Chapter 21: What the ring changes

SERA

Priya came to the penthouse on a Sunday.

She arrived exactly on time, which was Priya’s operating mode for everything important, and she stood in the entrance hall and looked at the apartment with the expression of a lawyer who had been briefed on a situation and was now adjusting the brief to match the reality.

She said: “It’s bigger than I expected.”

Dominic, who was in the kitchen, said: “Good morning.”

Priya said: “Good morning.” A pause. “The coffee is good.”

He said: “Thank you.”

Priya turned to Sera with the look that meant: *later. Everything. In detail.*

Sera said: “Come in.”

She gave Priya the tour she’d asked for, which took twenty minutes and included the library, which Priya stopped in for an unusually long time and said nothing but touched the top shelf where Sera’s notebooks were and looked at the forty-three-page case and said: “Is this what I think it is.”

Sera said: “Yes.”

Priya said: “He built a case.”

Sera said: “With footnotes.”

Priya said: “That is—” She stopped. “I have feelings about this.”

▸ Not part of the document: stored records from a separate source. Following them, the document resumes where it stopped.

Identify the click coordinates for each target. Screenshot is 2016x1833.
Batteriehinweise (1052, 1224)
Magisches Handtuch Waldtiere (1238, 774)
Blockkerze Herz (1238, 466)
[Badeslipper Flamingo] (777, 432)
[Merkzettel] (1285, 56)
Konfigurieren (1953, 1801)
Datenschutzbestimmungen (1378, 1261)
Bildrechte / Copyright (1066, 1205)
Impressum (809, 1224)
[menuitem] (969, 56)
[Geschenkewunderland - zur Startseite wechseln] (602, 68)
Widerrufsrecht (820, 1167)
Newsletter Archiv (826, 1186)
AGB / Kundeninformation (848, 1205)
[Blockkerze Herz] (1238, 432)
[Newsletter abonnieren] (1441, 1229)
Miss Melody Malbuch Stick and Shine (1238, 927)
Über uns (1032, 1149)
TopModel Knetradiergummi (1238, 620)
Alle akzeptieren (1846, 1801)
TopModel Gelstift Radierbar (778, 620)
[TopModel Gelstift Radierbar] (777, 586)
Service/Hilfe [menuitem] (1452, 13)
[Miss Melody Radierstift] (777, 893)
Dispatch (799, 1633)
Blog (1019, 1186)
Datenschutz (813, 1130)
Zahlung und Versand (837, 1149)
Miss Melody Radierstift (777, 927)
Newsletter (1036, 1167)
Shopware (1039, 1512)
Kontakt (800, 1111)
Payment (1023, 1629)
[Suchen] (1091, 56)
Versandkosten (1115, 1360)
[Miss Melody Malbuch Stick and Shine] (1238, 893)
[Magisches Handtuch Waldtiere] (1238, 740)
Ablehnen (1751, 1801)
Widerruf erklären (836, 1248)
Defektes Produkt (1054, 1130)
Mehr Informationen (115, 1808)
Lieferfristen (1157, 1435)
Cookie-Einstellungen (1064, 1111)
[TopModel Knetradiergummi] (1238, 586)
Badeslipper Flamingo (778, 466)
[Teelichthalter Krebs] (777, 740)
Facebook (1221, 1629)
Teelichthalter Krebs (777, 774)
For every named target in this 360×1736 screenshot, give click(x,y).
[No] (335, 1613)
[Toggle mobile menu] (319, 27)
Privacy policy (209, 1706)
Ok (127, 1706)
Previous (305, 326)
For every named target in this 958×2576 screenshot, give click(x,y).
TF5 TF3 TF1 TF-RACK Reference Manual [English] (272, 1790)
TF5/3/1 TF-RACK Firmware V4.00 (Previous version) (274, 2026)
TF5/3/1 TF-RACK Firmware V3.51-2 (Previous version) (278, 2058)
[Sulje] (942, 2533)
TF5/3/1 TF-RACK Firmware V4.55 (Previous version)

Sera said: “The feelings are correct.”

Priya said: “He researched me.”

Sera said: “Yes.”

Priya said: “The stone fruit.”

Sera said: “He knows about the stone fruit.”

Priya looked at her.

She said: “Sera.”

Sera said: “I know.”

They went back to the kitchen.

Dominic made breakfast — the eggs that she had watched him get right over six months of practice — and they ate at the island with the city visible through the window, and Priya asked questions with the specific precision of someone who had been a litigator before she’d gone into corporate law.

She asked about the DK Holdings structure, which Dominic answered with complete accuracy.

She asked about the Hargrove situation and how it had developed, which Dominic also answered accurately, omitting nothing and adding no spin.

She asked: “Are you planning to legitimize the operation.”

He said: “I’ve been working toward that for three years. The timeline is five to seven years for full separation.”

She said: “What does full separation mean.”

He said: “It means the extralegal operations are wound down and divested. King Capital operates entirely within legal frameworks.”

She said: “And in the interim.”

He said: “In the interim, the code stands. The parameters do not change.”

Priya looked at him for a long moment.

She said: “What does the code look like written down.”

He went to the library and came back with a single page.

Priya read it.

She set it down.

She said: “She showed me the forty-three pages.”

He said: “I know.”

She said: “Page thirty-seven.”

He said: “Yes.”

Sera said: “What’s on page thirty-seven.”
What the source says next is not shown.